We talked about Rachel giving up her job or going part-time, about moving to Brooklyn or Westchester or, what the hell, New Jersey. But that didn’t meet the problem of Indian Point. There was, apparently, a nuclear reactor at a place called Indian Point, just thirty miles away in Westchester County. If something bad happened there, we were constantly being informed, the ‘radioactive debris’, whatever this might be, was liable to rain down on us. (Indian Point: the earliest, most incurable apprehensions stirred in its very name.) Then there was the question of dirty bombs. Apparently any fool could build a dirty bomb and explode it in Manhattan. How likely was this? Nobody knew. Very little about anything seemed intelligible or certain, and New York itself – that ideal source of the metropolitan diversion that serves as a response to the largest futilities – took on a fearsome, monstrous nature whose reality might have befuddled Plato himself. We were trying, as I irrelevantly analysed it, to avoid what might be termed a historic mistake. We were trying to understand, that is, whether we were in a pre-apocalyptic situation, like the European Jews in the thirties or the last citizens of Pompeii, or whether our situation was merely near-apocalyptic, like that of the Cold War inhabitants of New York, London, Washington and, for that matter, Moscow. In my anxiety I phoned Rachel’s father, Charles Bolton, and asked him how he’d dealt with the threat of nuclear annihilation. I wanted to believe that this episode of history, like those old cataclysms that deposit a geologically telling layer of dust on the floors of seas, had sooted its survivors with special information.
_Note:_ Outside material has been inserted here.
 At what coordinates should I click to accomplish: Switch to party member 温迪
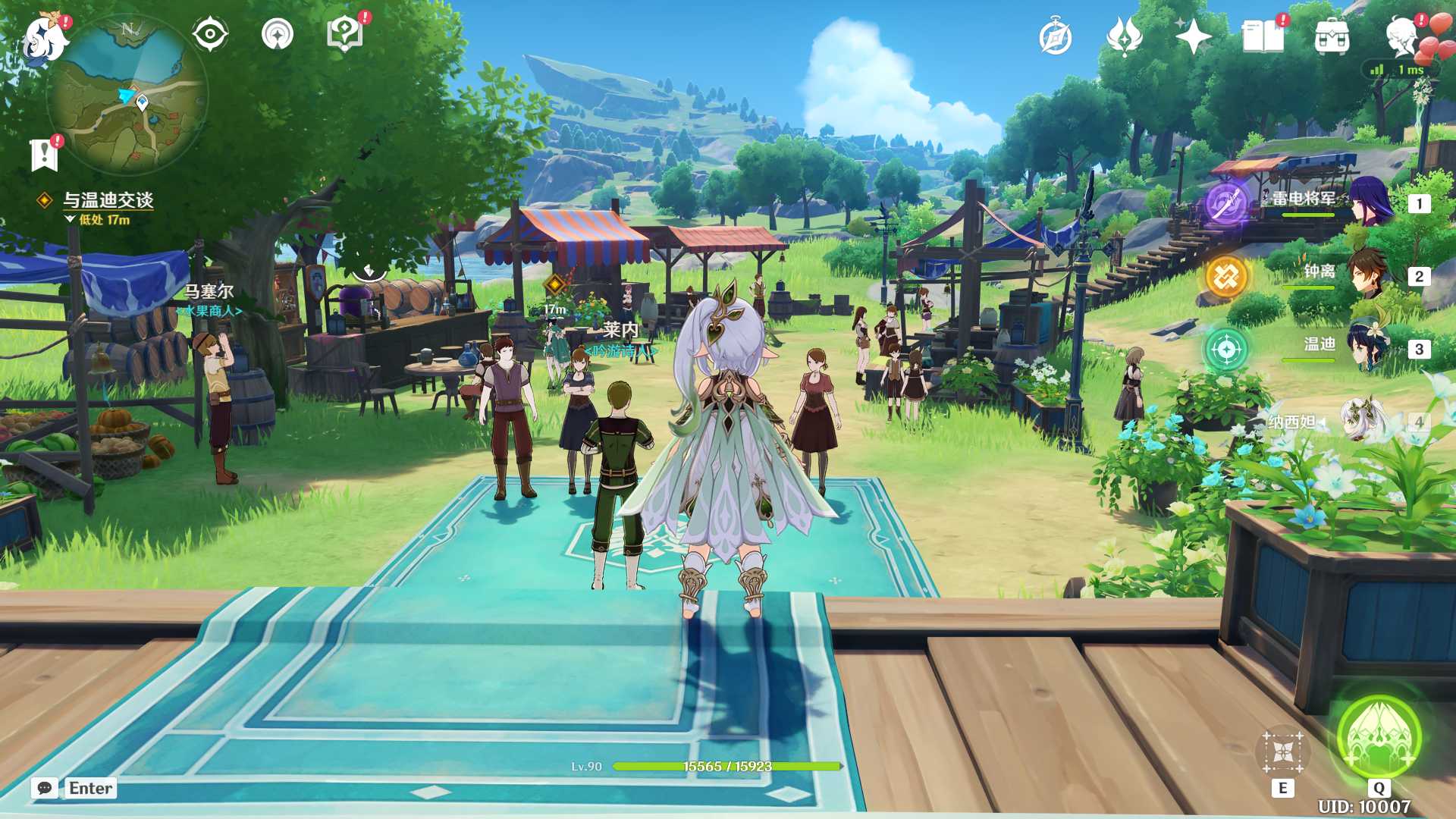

Charles was, I believe, flummoxed – both by the substance of my enquiry and the fact that I’d chosen to pursue it with him. Many years previously, my father-in-law had been the Rolls-Royce-driving financial director of a British conglomerate that had collapsed in notorious circumstances. He had never entirely resurfaced from his consequent bankruptcy and, in the old-fashioned belief that he’d shot his bolt, he lurked about the house with a penitent, slightly mortified smile on his face. All financial and domestic powers now belonged to his wife, who, as the beneficiary of various trusts and inheritances, was charged with supporting the family, and there came into being, as the girl Rachel grew up, an axis of womanly power in the house from whose pull the sole male was excluded. From our earliest acquaintance Charles would raise a politely enquiring man-to-man eyebrow to suggest slipping off for a quiet pint, as he called it, in the local pub. He was, and remains, an immaculately dressed and most likeable pipe-smoking Englishman.
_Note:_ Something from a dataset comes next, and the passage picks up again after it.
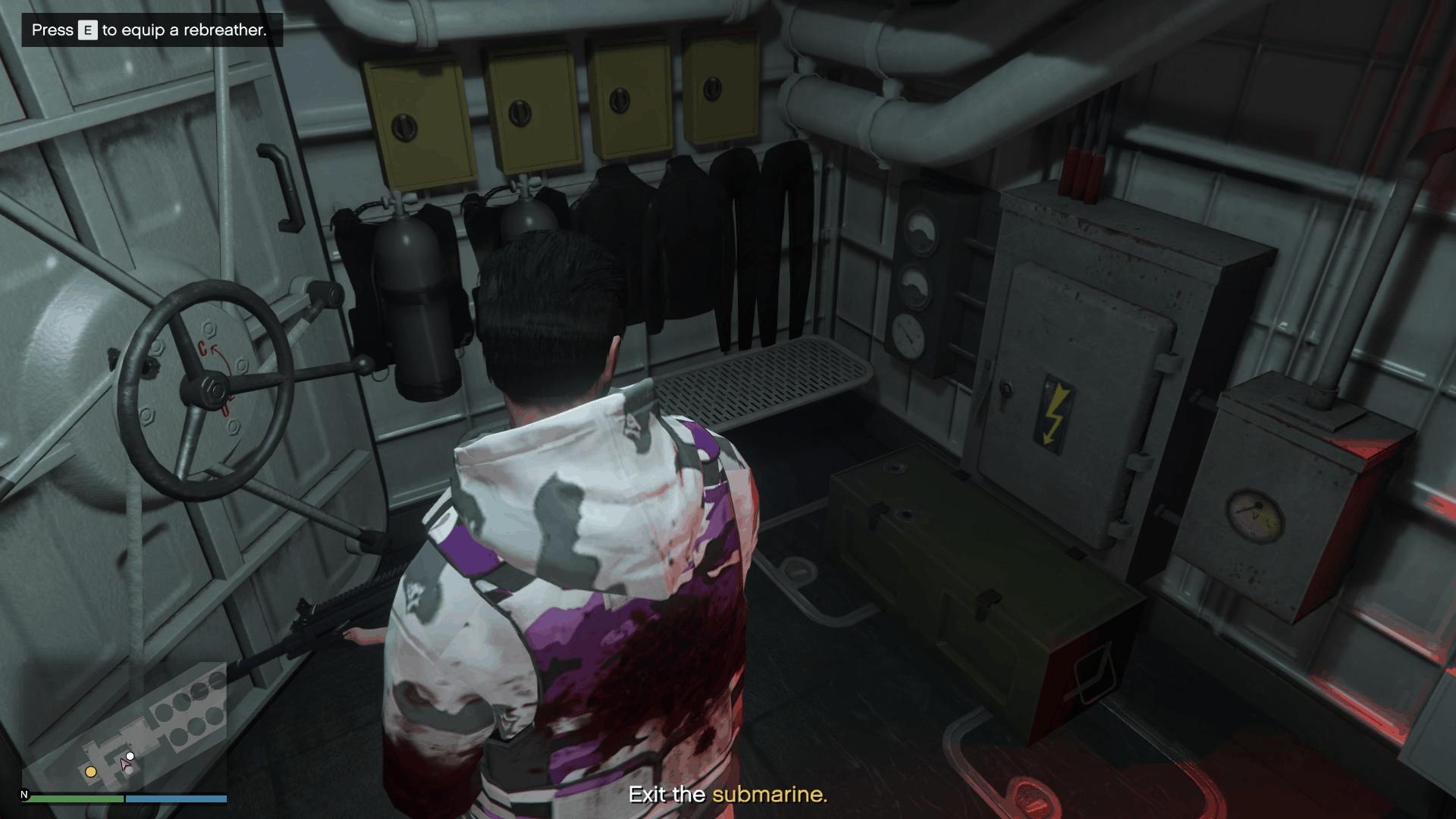The image size is (1456, 819).
Task: Click the green health bar under the minimap
Action: coord(76,798)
‘I’m not sure I can be much use to you,’ he said. ‘One simply got on with it and hoped for the best. We weren’t building bunkers in the garden or running for the hills, if that’s what you mean.’ Understanding that I needed him to say more, he added, ‘I actually believed in deterrence, so I suppose that helped. This lot are a different kettle of fish. One simply doesn’t know what they’re thinking.’ I could hear him tapping his pipe importantly. ‘They’re likely to take some encouragement from what happened, don’t you think?’
In short, there was no denying the possibility that another New York calamity lay ahead and that London was probably safer. Rachel was right; or, at least, she had reason on her side, which, for the purposes of our moot – this being the structure of most arguments with Rachel – was decisive. Her mythic sense of me was that I was, as she would point out with an air of having discovered the funniest thing in the world, a rationalist. She found the quality attractive in me: my cut-and-dried Dutch manner, my conversational use of the word ‘ergo’. ‘Ergonomics,’ she once answered a third party who’d asked what I did for a living.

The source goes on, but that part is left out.